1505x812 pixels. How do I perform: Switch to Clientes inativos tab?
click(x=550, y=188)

--

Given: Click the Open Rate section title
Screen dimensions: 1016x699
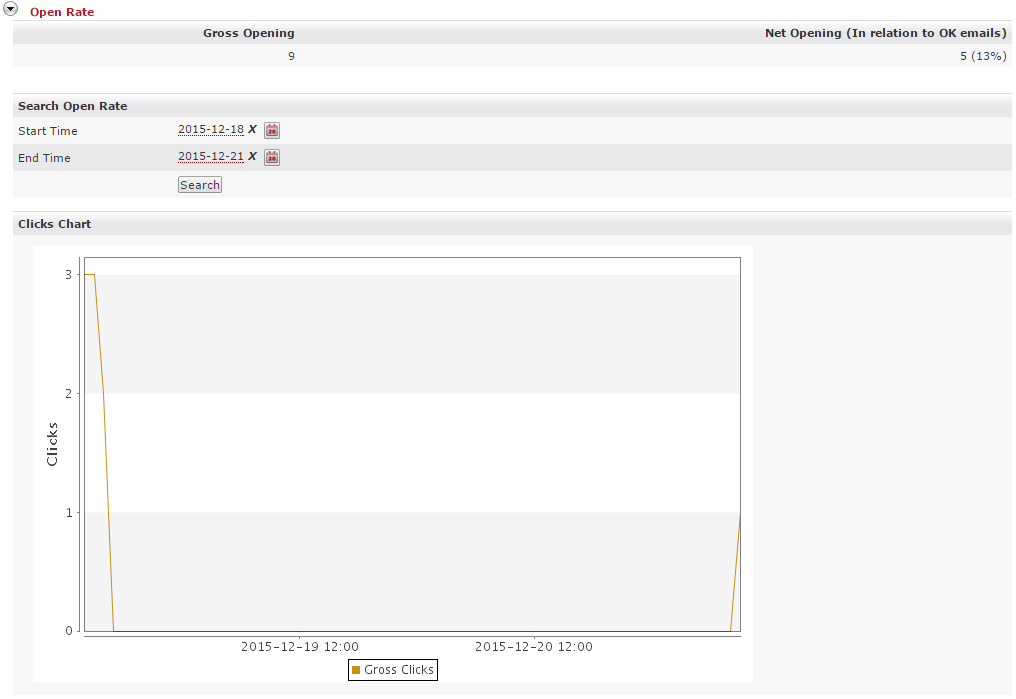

==

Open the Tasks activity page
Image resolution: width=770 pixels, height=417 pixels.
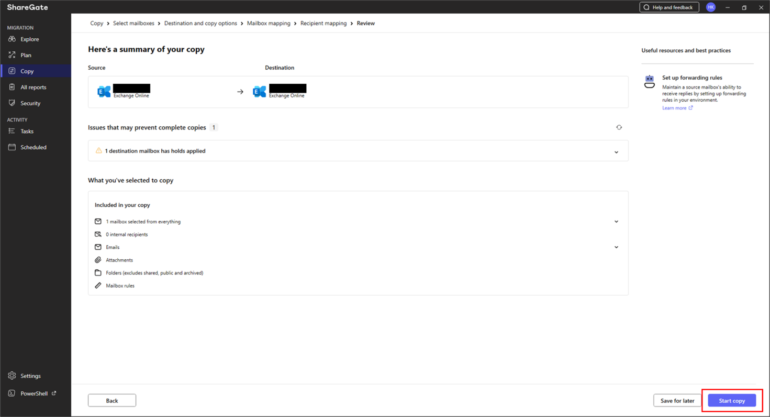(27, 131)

**ASSIGNED TASK:**
After locating the line holding "Given: Click the Open Rate section title" above, output exactly that line and every line after it through the line holding "Screen dimensions: 1016x699". Include nothing else.

**TASK RESULT:**
Given: Click the Open Rate section title
Screen dimensions: 1016x699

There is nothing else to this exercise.